When you reach the line containing "This screenshot has height=1741, width=2100." in the entries below, please begin setting down lines exactly, stop only after the last one, and add nothing else.

[Extracted data entries]
•••

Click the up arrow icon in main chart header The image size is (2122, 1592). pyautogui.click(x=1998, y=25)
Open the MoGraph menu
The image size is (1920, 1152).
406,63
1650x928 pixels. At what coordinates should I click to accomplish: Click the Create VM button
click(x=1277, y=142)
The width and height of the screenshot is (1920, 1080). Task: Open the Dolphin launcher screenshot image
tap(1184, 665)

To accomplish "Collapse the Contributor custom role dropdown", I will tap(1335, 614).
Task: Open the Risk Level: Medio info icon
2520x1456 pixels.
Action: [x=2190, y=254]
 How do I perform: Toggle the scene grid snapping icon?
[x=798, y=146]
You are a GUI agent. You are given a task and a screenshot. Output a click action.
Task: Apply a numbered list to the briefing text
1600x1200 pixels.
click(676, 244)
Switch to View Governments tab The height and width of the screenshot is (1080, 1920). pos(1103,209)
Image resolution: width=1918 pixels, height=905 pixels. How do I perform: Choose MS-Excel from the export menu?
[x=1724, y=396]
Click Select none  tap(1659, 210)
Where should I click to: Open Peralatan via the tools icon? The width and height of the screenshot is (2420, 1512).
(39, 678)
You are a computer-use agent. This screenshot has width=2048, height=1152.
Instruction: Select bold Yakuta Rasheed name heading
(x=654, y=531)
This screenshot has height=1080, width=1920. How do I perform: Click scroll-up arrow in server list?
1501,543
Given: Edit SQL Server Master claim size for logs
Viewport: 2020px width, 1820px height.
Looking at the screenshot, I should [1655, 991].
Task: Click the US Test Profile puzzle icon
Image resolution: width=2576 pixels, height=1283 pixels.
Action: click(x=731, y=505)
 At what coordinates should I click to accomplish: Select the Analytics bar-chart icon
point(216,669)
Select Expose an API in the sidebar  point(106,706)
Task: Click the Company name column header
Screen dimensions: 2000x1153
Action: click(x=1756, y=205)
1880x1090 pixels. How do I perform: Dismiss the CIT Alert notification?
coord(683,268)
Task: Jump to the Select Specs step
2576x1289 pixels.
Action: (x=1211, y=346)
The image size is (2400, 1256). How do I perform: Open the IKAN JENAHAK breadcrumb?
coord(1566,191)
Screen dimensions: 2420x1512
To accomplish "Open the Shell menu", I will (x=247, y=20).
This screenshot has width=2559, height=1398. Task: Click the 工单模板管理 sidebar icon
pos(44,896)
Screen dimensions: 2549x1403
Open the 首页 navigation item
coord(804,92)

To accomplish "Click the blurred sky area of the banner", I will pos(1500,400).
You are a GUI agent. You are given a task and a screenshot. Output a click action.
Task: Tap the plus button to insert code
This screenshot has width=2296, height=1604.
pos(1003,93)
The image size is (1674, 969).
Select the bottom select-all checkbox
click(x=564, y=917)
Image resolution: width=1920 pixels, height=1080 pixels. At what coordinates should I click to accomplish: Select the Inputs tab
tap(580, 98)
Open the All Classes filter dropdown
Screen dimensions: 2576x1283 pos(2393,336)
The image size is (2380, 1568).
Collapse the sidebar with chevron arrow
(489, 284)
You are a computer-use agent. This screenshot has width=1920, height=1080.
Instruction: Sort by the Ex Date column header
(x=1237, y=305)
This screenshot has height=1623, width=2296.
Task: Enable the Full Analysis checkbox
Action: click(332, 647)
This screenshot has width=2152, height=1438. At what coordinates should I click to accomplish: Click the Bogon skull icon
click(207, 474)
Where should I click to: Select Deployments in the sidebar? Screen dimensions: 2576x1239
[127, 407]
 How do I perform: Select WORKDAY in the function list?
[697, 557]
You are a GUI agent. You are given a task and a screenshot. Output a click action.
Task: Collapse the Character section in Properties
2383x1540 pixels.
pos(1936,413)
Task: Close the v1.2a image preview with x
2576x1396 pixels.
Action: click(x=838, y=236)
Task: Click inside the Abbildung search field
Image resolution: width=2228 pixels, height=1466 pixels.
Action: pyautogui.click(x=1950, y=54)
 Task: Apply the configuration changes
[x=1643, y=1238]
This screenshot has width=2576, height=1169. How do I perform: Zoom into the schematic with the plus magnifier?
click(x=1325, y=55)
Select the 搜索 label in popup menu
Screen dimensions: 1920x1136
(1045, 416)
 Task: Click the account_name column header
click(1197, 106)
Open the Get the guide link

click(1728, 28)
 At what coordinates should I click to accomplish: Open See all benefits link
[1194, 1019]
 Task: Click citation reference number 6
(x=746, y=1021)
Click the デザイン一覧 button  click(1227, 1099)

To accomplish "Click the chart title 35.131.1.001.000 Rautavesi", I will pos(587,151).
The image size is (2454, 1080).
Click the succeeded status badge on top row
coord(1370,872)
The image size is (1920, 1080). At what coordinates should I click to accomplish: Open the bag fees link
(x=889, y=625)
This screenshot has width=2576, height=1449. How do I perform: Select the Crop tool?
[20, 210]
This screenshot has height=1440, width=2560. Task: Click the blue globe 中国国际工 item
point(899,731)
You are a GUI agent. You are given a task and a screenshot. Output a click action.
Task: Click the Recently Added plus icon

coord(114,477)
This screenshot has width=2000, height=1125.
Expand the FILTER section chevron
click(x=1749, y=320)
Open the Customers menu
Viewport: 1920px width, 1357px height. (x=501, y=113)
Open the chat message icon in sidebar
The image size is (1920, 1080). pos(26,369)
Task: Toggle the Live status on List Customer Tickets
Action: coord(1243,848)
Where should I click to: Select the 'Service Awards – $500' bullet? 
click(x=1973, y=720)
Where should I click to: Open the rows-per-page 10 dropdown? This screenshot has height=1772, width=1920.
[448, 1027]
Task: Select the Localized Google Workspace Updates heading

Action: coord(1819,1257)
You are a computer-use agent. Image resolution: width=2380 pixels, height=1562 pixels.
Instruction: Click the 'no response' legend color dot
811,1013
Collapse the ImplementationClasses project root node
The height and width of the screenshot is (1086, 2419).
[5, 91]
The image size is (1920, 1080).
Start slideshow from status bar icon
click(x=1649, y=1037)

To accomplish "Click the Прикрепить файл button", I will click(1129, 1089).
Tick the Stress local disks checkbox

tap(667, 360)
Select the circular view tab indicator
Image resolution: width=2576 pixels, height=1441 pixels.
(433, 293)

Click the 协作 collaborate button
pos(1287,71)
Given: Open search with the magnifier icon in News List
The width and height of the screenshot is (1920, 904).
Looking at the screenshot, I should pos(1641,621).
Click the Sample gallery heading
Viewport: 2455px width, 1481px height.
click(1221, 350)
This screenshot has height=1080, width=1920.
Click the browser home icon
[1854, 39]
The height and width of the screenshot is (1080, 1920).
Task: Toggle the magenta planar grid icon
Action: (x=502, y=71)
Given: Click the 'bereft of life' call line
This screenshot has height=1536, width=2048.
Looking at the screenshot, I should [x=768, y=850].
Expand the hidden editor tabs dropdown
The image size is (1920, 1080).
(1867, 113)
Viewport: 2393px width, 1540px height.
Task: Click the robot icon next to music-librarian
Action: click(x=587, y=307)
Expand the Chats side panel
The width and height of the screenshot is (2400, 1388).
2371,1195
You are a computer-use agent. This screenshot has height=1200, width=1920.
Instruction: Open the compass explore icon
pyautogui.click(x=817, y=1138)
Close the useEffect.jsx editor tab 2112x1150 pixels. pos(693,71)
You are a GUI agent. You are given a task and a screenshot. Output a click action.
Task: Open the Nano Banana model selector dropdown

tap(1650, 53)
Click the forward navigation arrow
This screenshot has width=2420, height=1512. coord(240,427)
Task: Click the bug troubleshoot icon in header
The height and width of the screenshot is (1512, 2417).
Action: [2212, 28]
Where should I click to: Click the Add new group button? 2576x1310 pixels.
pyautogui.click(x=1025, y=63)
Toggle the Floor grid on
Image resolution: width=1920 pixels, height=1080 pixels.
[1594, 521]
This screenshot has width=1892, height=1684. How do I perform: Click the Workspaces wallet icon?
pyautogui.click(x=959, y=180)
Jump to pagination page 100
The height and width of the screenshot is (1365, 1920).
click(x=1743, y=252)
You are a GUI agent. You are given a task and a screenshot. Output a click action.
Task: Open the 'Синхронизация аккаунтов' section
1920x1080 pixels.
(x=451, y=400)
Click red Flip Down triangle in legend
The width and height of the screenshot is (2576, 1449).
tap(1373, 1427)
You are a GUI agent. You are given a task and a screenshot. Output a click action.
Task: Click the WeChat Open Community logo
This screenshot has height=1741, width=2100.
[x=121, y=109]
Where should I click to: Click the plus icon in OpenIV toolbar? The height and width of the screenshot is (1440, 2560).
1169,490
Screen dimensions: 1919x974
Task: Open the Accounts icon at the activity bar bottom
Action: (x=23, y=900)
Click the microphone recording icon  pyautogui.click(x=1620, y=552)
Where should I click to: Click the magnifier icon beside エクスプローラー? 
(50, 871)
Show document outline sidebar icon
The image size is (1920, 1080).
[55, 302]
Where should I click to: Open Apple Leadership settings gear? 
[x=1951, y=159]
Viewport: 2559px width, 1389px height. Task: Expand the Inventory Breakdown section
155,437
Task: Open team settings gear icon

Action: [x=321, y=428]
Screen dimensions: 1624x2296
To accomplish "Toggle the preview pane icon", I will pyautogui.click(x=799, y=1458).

•••

▶ Result for this exercise
This screenshot has height=1741, width=2100.
[x=121, y=109]
Where should I click to: Click the plus icon in OpenIV toolbar? The height and width of the screenshot is (1440, 2560).
1169,490
Screen dimensions: 1919x974
Task: Open the Accounts icon at the activity bar bottom
Action: (x=23, y=900)
Click the microphone recording icon  pyautogui.click(x=1620, y=552)
Where should I click to: Click the magnifier icon beside エクスプローラー? 
(50, 871)
Show document outline sidebar icon
The image size is (1920, 1080).
[55, 302]
Where should I click to: Open Apple Leadership settings gear? 
[x=1951, y=159]
Viewport: 2559px width, 1389px height. Task: Expand the Inventory Breakdown section
155,437
Task: Open team settings gear icon

Action: [x=321, y=428]
Screen dimensions: 1624x2296
To accomplish "Toggle the preview pane icon", I will pyautogui.click(x=799, y=1458).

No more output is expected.